Monday, April 26, 2010

生き様模様眺め

 袋小路に入るというのはこういうことだ。生きるということは往々にして大きな希望に包まれたところから始まり、その希望が次々と潰されながら時を過ごすものである。最後にはそのすべての希望がなくなって、その現実に直面して、絶望に包まれたところで終わり。それですべてが終わりになるのだ。

 つい昨日訃報が届く。もう27年も会っていない高校時代の同級生で、特に仲が良かったというわけでもなんでもない。在学中にだってそんなに多くの言葉を交わしてもいなかったし、だから、その訃報を特段に残念に思うということもない。だが、45歳の同級生が3年もの闘病生活の末に逝ってしまったというのは、距離感の多寡に関わらず何をか考えさせられずにはいられなかった。

 その中で感じたのは、人生ってなんだろうということである。僕は日常的にミュージシャンたちと関わって生きていて、彼らはとても高い壁に挑んで過ごしている。音楽で成功するというのは一体なんなんだろう。メジャーデビューをすることか。それとも100万枚のセールスを叩き出すことか。もちろんそれも一つの成功の形だとは思う。だが、それは一つのピークであって、ゴールではない。死ぬ間際にそのピークを迎えて早生するのであればある意味美しいともいえる。だが、実際には若いある一時期に絶大な人気を得て、成功と言われるようなセールスを叩き出し、あとはある意味下降線を辿っていく。どんなスターでもそれはなかなか避けられない現実だ。

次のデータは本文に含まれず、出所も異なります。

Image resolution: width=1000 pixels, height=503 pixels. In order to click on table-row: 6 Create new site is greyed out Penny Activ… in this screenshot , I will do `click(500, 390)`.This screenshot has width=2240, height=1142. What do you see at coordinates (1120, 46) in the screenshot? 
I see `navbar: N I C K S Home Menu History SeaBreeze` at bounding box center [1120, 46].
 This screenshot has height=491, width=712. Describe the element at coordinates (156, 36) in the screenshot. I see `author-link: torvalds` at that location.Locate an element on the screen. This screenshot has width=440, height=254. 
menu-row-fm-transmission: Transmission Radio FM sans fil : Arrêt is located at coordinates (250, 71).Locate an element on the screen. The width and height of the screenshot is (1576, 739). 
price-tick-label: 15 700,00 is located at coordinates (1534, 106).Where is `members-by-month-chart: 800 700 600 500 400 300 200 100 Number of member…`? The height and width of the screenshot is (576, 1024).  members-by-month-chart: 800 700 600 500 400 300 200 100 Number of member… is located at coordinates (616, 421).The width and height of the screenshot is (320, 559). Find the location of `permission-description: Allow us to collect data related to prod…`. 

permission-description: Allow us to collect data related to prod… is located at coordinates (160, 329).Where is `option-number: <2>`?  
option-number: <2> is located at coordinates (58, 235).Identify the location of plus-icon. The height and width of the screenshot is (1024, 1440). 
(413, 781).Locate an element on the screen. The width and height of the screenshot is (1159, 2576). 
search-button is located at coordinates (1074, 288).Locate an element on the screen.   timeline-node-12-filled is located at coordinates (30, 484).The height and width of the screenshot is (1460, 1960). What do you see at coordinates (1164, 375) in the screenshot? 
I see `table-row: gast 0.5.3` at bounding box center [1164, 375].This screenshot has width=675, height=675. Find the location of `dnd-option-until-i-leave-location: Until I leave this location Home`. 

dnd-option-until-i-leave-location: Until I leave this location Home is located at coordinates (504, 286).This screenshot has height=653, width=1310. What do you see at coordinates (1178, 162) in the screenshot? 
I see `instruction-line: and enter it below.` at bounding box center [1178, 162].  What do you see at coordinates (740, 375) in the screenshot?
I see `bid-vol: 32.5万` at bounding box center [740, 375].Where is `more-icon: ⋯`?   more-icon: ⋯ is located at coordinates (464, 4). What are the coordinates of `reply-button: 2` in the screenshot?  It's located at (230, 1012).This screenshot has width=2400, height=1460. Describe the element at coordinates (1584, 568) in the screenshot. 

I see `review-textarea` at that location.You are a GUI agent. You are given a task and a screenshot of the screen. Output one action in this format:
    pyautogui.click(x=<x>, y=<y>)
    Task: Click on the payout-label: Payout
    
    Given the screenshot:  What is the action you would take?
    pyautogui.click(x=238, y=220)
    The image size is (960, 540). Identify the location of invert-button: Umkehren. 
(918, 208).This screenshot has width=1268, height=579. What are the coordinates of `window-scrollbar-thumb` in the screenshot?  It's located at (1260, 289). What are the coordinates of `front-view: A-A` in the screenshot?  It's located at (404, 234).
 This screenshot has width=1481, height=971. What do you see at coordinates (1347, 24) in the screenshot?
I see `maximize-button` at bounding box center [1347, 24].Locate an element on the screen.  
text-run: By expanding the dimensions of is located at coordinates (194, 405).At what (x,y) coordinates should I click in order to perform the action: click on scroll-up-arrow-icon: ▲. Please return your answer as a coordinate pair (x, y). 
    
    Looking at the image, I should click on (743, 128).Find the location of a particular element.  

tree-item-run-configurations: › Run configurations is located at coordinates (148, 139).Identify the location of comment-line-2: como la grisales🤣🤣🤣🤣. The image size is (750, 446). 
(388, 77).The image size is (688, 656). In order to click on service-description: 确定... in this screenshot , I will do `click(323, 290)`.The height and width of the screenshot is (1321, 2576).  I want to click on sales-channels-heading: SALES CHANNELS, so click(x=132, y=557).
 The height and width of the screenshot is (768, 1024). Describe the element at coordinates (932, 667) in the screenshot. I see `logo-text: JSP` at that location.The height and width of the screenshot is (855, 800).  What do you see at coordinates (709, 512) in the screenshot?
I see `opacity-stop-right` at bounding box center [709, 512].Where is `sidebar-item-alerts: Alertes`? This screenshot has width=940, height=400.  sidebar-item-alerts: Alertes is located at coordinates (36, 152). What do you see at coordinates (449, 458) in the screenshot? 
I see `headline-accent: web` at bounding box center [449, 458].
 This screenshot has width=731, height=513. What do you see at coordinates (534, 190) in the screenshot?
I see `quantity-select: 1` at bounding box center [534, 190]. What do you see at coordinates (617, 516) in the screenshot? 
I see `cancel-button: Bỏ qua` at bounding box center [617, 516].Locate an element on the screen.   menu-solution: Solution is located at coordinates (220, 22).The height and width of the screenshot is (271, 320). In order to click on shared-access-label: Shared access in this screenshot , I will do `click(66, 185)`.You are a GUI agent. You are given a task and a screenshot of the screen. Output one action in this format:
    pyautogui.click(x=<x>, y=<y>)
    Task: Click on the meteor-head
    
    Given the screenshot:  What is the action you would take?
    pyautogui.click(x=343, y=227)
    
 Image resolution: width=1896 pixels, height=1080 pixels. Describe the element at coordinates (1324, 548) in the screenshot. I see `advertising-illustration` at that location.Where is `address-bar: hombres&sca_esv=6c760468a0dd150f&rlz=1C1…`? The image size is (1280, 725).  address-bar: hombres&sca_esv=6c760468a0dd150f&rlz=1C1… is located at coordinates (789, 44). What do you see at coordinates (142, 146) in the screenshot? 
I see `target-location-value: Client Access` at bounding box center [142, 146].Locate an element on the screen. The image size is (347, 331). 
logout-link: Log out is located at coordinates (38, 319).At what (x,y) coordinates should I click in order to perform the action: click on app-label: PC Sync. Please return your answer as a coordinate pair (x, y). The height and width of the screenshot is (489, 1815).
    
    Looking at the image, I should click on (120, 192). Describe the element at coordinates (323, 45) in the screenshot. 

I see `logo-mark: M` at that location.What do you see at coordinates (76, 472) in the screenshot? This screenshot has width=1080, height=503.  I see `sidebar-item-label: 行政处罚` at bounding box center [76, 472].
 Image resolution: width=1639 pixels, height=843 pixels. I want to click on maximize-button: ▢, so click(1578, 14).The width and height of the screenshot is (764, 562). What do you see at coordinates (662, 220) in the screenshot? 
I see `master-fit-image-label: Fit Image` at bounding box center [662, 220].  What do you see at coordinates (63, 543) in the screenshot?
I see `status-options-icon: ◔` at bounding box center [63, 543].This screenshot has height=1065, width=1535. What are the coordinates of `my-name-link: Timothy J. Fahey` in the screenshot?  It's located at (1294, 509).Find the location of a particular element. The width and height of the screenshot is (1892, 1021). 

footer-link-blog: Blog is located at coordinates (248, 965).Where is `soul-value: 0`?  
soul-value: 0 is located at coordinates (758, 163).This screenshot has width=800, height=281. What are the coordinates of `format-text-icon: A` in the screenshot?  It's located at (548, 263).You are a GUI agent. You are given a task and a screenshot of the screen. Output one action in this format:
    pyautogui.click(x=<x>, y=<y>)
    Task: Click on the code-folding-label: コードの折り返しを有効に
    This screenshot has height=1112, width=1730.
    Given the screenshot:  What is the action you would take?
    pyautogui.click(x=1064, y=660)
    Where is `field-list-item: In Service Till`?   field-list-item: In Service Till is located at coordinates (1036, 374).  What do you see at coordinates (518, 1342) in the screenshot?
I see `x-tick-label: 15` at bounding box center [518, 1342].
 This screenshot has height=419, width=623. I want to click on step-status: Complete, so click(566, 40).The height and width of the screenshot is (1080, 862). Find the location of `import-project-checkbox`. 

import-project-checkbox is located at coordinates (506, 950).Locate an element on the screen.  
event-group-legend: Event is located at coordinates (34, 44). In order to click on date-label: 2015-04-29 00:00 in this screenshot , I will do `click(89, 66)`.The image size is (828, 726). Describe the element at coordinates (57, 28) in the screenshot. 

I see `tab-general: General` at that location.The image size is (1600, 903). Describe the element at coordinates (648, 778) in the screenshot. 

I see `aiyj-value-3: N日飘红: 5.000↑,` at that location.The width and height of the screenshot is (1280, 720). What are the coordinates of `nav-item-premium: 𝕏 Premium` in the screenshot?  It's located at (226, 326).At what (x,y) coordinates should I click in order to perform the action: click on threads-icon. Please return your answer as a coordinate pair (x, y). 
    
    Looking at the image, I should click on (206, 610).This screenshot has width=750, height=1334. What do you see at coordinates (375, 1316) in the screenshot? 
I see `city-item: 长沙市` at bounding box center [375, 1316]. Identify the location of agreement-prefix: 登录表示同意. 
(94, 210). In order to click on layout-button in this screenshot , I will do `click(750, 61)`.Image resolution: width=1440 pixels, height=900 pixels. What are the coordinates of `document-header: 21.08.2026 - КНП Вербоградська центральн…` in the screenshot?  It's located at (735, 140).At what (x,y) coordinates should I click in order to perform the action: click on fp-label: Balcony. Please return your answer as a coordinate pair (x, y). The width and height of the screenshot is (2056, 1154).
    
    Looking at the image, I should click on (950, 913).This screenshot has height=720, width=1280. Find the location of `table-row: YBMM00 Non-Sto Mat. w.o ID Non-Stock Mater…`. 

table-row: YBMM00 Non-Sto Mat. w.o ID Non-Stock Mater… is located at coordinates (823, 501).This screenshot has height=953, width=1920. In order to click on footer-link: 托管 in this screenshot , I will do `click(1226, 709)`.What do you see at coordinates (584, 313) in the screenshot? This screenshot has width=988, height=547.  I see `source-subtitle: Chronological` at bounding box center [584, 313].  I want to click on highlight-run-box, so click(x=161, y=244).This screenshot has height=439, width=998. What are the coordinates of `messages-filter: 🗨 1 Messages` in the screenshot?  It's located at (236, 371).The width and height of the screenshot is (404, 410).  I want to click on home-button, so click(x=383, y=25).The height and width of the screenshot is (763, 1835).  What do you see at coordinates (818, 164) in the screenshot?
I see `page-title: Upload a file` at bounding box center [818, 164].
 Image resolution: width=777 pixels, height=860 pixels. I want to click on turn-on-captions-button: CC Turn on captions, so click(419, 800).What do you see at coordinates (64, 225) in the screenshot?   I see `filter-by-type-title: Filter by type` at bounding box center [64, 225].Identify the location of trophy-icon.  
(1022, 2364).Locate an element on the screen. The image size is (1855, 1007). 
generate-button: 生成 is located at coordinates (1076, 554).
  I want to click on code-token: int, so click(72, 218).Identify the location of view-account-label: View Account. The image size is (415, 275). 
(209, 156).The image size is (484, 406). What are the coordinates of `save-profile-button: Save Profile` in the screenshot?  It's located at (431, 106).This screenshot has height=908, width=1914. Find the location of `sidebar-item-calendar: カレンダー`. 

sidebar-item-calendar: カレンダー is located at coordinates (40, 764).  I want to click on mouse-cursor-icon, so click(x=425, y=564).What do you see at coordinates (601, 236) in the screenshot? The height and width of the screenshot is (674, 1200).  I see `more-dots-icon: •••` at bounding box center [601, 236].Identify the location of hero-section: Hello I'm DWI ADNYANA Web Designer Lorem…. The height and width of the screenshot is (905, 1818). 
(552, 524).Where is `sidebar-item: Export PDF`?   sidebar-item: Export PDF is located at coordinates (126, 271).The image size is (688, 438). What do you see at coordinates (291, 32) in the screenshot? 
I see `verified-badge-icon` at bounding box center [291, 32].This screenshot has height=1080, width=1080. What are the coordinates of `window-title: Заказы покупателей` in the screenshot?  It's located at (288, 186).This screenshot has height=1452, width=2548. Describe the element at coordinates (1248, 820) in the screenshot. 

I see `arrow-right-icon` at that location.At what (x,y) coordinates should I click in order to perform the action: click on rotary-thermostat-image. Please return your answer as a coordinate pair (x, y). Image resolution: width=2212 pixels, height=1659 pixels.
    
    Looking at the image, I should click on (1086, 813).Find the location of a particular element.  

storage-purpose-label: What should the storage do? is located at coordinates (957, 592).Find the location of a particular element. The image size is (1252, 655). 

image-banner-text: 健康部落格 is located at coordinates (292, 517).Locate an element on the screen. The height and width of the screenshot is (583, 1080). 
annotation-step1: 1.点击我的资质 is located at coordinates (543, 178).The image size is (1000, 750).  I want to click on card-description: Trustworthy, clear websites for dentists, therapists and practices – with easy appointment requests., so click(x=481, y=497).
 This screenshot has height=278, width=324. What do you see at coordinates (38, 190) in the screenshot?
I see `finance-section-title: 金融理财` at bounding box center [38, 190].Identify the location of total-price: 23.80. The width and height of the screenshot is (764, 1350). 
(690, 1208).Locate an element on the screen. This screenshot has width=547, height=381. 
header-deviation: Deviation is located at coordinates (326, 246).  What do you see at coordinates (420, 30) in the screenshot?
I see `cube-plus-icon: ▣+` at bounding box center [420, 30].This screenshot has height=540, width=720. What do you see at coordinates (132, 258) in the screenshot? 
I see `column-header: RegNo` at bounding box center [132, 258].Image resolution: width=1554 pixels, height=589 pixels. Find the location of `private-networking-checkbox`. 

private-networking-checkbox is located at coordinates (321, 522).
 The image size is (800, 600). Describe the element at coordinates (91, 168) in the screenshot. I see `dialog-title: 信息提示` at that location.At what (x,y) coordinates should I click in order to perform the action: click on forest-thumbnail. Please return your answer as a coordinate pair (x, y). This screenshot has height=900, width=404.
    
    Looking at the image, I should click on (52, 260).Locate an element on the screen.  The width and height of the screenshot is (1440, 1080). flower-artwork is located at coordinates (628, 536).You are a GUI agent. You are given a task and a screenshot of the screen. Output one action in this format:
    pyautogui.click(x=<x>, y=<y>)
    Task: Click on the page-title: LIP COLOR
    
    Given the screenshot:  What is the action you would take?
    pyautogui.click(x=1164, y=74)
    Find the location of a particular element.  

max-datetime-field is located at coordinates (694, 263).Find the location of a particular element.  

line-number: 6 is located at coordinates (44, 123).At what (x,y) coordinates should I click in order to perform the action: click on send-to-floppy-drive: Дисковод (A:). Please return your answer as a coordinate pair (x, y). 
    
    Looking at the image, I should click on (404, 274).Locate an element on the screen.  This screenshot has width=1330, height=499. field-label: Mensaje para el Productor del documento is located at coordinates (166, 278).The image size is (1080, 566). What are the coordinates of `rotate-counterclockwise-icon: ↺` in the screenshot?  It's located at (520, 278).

 下降線を辿る時、ある一線を超えるとビジネスとして成立しないという状況になってしまう。他での収入を探さざるを得なくなる。その時に、ミュージシャンは「プロ」という立場やプライドとどう折り合いをつけていくのかが、きっと問われると思うのだ。それは人生そのものであって、ことはミュージシャンに限った話ではないだろう。僕らは複雑な問題をいろいろと抱えながら生きていて、その問題の中で時に喜び、時に泣く。問題と状況は複雑に絡み合うために単純には判断しにくいが、ミュージシャンの生き様というのは、そういった問題をシンプルな形で見せてくれているともいえる。それゆえに、この仕事は面白くもあり、切なくもある。

 音楽を表現するというのは、ある特定の人種にとって生き甲斐そのものである。僕が接する「ミュージシャン」にもいろいろとあって、それを生き甲斐と思い込んでいるだけの似非ミュージシャンも少なくないが、稀に真のミュージシャンも存在する。だがそれは必ずしもセールスと直結しないのが難しいところだ。世間的にはセールス無きところに評価など無い。だが、セールスを超えたところのミュージシャンというのも現実にいる。それは僕や僅かな「ファン」たちとミュージシャンとの間にしか存在しない評価ではあるものの、そういう真のミュージシャンが、生き様として音楽との関係性をどう成立させようとしているのかということが、僕にはとても貴重な体験だなあと思えて仕方ないのである。

 かつてメジャーだった人のライブを来月見に行くことになった。その人も音楽とプライドと不器用との狭間でもがきながら今に至っているのだと、伝聞だけで勝手に感じている。何事も思うようにばかりはいかないのが人生で、だから普通は諦めたり止めてしまったりする。だが不器用であるが故にそれでもそこにしがみつくしか出来なくて、今に至っているのかもしれない。だがそれでいいのだと、僕はこれまた勝手に思うのだ。そんな不器用で、セールス的に落ち込んだかつてのメジャーを今でも忘れ去ることが出来ない幾ばくかのファンたちの前に立ち、何らかのコミュニケーションを結ぶことができるのであれば、それはそれで十分に幸せなことである。その十分な幸せに包まれていられるのであれば、それはそれでいいのかもしれない。もちろん、それを逃げ道として最初から努力をしようとしないのは論外なのだが、いろいろなトライをして、最後に見つけた空間がそういうものであるのなら、それがひとつの目指すべき場所であるような、そんな気がしたりもするのである。